Relevant to the earlier discussion of discount rates and climate change, here’s a document in which Frank Ackerman and Lisa Heinzerling make the case against “cost-benefit analysis” in general as an approach to environmental policy decision-making. Some of the problems with this approach, which unfortunately has been given a name that makes you sound crazy to argue against it, are, I think, especially severe in the case of climate change because the concerns about equity that exist with this overall approach get really problematic when you operate on a global scale where gaps in income get really immense.
August 26th, 2008 at 5:07 pm
I think there is a fallacy in using discounting to assess the merits of environmental protection. If future generations are richer than we are, they will probably also assign a greater value to preserving the natural world than we do. So the cost to future generations of irrevocable environmental losses is probably greatly underestimated by anyone who applies conventional discounting.
I actually wonder if a negative discounting rate should be used here. There aren’t many other questions, if any, for which economists would seriously consider assuming a negative rate of discounting.

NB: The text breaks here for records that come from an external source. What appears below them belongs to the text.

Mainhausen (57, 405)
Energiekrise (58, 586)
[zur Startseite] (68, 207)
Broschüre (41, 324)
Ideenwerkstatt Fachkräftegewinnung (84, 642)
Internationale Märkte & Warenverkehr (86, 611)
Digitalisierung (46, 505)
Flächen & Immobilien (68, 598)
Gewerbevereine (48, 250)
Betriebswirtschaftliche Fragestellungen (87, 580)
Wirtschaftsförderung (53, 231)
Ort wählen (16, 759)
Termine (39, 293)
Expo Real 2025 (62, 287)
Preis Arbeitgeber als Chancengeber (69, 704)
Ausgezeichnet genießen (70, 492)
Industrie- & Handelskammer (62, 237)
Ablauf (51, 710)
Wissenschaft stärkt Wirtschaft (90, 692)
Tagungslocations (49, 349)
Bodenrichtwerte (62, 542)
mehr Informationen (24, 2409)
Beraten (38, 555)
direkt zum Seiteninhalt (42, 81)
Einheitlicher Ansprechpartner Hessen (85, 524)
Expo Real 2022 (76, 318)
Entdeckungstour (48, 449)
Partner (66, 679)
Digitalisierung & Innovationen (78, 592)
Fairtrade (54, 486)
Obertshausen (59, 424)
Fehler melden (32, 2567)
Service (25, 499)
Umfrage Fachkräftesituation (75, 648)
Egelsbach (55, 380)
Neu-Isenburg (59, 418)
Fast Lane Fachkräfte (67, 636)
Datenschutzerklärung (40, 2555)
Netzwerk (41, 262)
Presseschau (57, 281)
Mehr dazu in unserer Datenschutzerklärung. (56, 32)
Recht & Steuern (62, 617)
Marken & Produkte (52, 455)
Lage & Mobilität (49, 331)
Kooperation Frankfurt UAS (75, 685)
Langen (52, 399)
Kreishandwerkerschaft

August 26th, 2008 at 5:16 pm
The best model in the world can not account for the intergenerational mindreading required. You might as well consult The Amazing Kreskin.
On top of this is the old ‘the thinking that got you into the mess can not get you out of it.’ Wait, here it is, and its that Einstein guy: “No problem can be solved from the same consciousness that created it. You must learn to see the world anew.”
Then again, as a substitute for action, C-B analysis is in a case by itself. It fights with the power of ten blue-ribbon commissions.
August 27th, 2008 at 2:09 am
I think cost benefit analysis is fine. I think the easiest way to think about discounting is this. What will the world be like in 2100 if we stop climate change by reducing C02 vs what will the world be like if we don’t? I think discount rate obscure that by making a microeconomic analogy that doesn’t apply in the macroeconomic sense. Yes stopping Global warming is a bad investment for my parents if they only care about themselves. But in 2100 we will be better off if we have stopped climate change. Also we are going to start addressing this a some point in my life the sooner we get started the cheaper it will be.